Data to examine:
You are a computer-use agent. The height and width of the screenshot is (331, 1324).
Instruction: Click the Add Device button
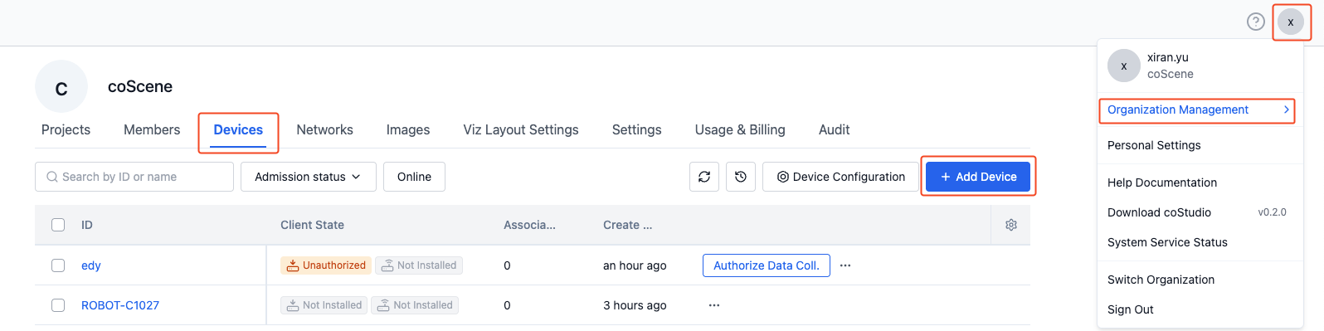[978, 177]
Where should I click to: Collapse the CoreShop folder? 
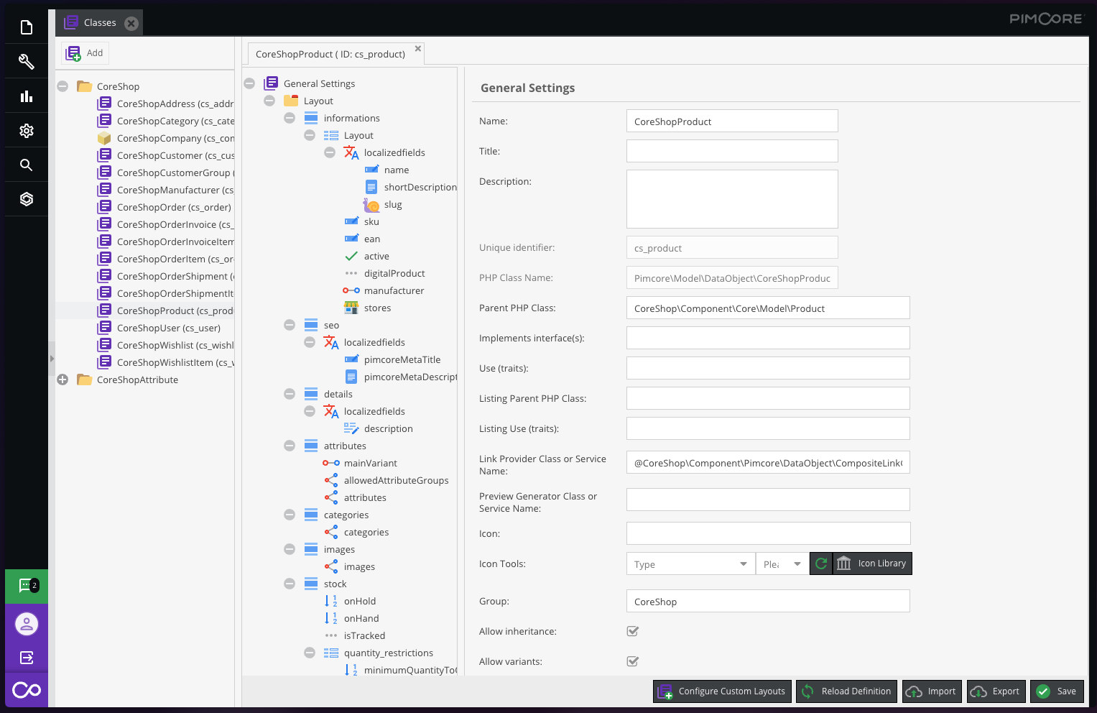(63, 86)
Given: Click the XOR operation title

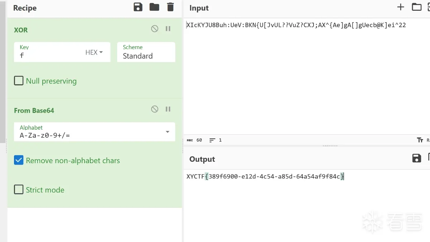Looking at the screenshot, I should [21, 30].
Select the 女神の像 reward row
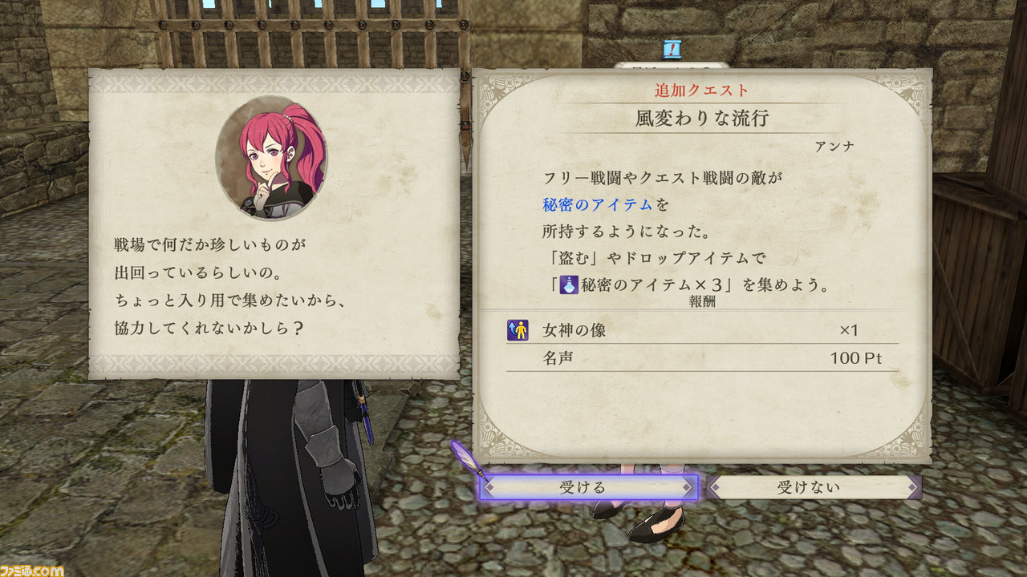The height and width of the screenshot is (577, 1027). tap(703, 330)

What you need to do:
Above are records with pictures; repeat the records exactly and leave the pictures out.

Response to this task:
You are a computer-use agent. The height and width of the screenshot is (331, 1324).
Instruction: Click the Add Device button
[978, 177]
Where should I click to: Collapse the CoreShop folder? 
(63, 86)
Given: Click the XOR operation title

Looking at the screenshot, I should [21, 30].
Select the 女神の像 reward row
The height and width of the screenshot is (577, 1027). tap(703, 330)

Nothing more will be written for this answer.